_WHAT YOU ARE ASKED TO DO_: From the article on obesity and infertility, extract the passage that runs from "Infertility is a" to "more excessive cycles.", reproducing it word for word.

_EXERCISE PASSAGE_:
————————

The Obesity-Infertility Connection

Lori Boxer
Weight★No★More℠ Diet Center

(c) Kamaga Fotosearch_k0659945

 

Infertility is a subject near and dear to my heart. I had that problem 25 years ago, when I started trying to have a baby at the old age of 37. That “problem” was solved at 42! My fertility issues were an age thing, not a weight thing. However, I do understand first-hand the pain and the emotional roller coaster of those trying to get pregnant. Medical/age issues aside, the biggest obstacle to fertility is obesity . . . and it’s not just a woman’s problem anymore.

 

The first group of organs impacted by excess body fat is the reproductive system.

 

For men, being overweight or obese most often leads to low sperm count, less fertile sperm, and a lower motility in the sperm, with greater difficulty penetrating the egg.

 

For women, too much body fat wreaks havoc with their hormones, resulting in no menstrual cycles, or multiple cycles in a month, or longer and more excessive cycles.

 

The longer men and women are obese, the more infertility issues they might have. When obese boys and girls grow into obese teenagers and then obese adults, chances are they’re going to have fertility issues. Obesity affects the pancreas and its ability to produce insulin and regulate one’s blood sugar. Almost all obese women are at the insulin resistant stage—pre-diabetic—and that affects their ovaries, causing PCOS (the #1 cause of infertility in women), leading to poor ovulation, no production of eggs or non-viable eggs.

————————

_PROVIDED RECORDS_:
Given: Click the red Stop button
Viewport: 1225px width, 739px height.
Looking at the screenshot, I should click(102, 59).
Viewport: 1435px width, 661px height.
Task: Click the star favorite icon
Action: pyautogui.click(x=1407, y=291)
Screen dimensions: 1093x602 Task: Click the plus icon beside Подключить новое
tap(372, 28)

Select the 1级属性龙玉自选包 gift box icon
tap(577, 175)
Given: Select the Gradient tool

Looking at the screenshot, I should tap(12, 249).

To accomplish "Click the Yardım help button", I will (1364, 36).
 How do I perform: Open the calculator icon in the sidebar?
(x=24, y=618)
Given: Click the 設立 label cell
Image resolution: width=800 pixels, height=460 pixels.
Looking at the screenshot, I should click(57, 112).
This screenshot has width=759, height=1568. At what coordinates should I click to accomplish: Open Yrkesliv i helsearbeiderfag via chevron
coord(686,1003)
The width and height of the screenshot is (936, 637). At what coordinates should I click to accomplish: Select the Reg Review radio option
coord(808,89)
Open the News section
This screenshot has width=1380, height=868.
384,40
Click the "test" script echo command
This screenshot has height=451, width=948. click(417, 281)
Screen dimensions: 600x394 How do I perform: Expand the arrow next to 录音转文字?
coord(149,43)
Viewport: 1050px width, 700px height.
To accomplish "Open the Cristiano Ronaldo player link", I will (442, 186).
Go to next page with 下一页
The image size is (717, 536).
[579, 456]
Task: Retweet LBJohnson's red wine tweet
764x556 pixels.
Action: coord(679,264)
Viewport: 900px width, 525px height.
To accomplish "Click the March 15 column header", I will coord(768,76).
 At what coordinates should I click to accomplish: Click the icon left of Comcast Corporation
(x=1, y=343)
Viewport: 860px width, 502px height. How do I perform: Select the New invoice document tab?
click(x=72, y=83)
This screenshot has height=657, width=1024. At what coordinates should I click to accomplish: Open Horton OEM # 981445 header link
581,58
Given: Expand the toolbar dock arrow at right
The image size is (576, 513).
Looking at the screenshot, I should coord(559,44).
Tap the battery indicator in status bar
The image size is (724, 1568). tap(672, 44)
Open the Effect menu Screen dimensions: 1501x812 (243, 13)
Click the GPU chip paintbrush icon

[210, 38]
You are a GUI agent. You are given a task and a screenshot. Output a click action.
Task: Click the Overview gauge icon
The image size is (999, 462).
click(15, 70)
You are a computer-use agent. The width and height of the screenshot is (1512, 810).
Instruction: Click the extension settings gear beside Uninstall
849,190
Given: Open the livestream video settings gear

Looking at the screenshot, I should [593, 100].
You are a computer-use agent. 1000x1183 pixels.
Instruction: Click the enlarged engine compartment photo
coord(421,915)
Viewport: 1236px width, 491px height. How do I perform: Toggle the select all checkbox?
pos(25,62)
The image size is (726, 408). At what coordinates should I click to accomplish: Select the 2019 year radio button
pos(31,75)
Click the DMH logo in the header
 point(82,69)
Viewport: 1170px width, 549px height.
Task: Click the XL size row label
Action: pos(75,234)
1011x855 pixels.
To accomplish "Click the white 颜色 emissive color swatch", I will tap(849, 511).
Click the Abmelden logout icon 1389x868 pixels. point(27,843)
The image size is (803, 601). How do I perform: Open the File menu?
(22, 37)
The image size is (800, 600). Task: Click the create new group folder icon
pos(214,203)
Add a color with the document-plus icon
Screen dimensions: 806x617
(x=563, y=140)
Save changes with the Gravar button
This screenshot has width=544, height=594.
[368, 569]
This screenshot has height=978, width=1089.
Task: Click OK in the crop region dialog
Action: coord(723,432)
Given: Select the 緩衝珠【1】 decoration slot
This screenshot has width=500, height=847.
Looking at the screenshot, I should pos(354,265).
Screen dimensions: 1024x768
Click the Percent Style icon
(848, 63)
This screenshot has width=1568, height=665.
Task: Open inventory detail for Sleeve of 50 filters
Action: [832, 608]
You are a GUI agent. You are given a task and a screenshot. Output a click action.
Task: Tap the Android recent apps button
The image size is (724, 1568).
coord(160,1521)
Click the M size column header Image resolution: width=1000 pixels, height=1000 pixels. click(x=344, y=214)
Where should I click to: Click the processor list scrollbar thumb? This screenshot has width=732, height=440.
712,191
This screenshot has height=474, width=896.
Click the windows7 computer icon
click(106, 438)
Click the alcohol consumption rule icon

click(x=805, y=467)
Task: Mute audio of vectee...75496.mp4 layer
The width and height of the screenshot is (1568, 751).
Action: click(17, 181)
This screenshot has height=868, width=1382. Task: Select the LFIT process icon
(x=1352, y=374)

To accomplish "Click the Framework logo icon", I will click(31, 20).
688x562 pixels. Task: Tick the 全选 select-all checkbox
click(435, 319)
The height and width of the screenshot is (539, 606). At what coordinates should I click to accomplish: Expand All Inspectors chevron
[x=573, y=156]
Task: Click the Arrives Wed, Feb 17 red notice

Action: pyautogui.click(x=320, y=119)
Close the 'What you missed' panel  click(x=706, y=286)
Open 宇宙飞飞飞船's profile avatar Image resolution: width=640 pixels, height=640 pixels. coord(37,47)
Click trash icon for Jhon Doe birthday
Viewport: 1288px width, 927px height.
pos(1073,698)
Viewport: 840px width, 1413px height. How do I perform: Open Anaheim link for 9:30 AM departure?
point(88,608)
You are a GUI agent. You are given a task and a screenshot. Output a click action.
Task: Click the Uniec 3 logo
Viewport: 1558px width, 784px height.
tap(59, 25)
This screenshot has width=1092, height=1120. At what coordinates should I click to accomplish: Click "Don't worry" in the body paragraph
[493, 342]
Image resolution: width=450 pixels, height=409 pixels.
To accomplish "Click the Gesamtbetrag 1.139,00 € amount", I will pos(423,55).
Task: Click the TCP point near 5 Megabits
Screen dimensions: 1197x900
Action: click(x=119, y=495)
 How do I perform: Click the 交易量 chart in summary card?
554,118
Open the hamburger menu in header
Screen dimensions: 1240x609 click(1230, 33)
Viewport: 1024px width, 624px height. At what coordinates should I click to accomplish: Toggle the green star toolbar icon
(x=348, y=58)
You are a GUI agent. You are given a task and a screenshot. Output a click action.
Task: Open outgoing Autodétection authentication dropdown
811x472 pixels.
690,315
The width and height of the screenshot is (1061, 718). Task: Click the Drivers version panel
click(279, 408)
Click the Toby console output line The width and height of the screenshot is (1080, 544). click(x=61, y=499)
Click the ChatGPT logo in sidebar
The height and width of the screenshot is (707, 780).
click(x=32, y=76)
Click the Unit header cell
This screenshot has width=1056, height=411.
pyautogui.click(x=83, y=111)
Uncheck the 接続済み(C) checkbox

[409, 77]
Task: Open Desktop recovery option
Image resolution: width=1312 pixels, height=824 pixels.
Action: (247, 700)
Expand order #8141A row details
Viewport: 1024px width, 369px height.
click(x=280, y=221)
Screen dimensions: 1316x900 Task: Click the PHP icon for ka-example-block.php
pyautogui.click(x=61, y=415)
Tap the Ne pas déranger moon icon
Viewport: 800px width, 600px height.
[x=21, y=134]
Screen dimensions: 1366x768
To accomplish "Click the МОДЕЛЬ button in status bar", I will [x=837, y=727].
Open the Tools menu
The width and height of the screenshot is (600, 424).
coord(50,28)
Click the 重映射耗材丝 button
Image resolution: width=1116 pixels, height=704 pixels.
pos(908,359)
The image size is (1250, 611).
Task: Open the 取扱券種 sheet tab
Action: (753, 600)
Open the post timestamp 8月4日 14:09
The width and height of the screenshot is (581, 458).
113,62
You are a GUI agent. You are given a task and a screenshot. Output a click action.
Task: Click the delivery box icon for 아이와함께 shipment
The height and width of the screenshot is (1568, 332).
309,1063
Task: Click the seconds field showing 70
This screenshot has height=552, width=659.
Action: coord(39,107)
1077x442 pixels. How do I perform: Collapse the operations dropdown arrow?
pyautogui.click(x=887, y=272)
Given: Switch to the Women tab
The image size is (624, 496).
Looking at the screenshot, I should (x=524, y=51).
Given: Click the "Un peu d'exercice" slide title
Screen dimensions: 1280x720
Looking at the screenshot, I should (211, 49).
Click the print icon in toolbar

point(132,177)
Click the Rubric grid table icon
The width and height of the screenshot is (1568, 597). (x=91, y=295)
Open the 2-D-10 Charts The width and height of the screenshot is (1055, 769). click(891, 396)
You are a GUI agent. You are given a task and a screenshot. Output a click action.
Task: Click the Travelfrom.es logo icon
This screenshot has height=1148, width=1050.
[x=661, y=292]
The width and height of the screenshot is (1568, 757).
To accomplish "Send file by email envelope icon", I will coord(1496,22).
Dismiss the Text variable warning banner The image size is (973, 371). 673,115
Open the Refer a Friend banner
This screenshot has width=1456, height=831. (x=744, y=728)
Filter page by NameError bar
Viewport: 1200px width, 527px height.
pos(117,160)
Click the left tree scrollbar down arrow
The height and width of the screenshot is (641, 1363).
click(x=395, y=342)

————————

_FINISHED TASK_:
Infertility is a subject near and dear to my heart. I had that problem 25 years ago, when I started trying to have a baby at the old age of 37. That “problem” was solved at 42! My fertility issues were an age thing, not a weight thing. However, I do understand first-hand the pain and the emotional roller coaster of those trying to get pregnant. Medical/age issues aside, the biggest obstacle to fertility is obesity . . . and it’s not just a woman’s problem anymore.

 

The first group of organs impacted by excess body fat is the reproductive system.

 

For men, being overweight or obese most often leads to low sperm count, less fertile sperm, and a lower motility in the sperm, with greater difficulty penetrating the egg.

 

For women, too much body fat wreaks havoc with their hormones, resulting in no menstrual cycles, or multiple cycles in a month, or longer and more excessive cycles.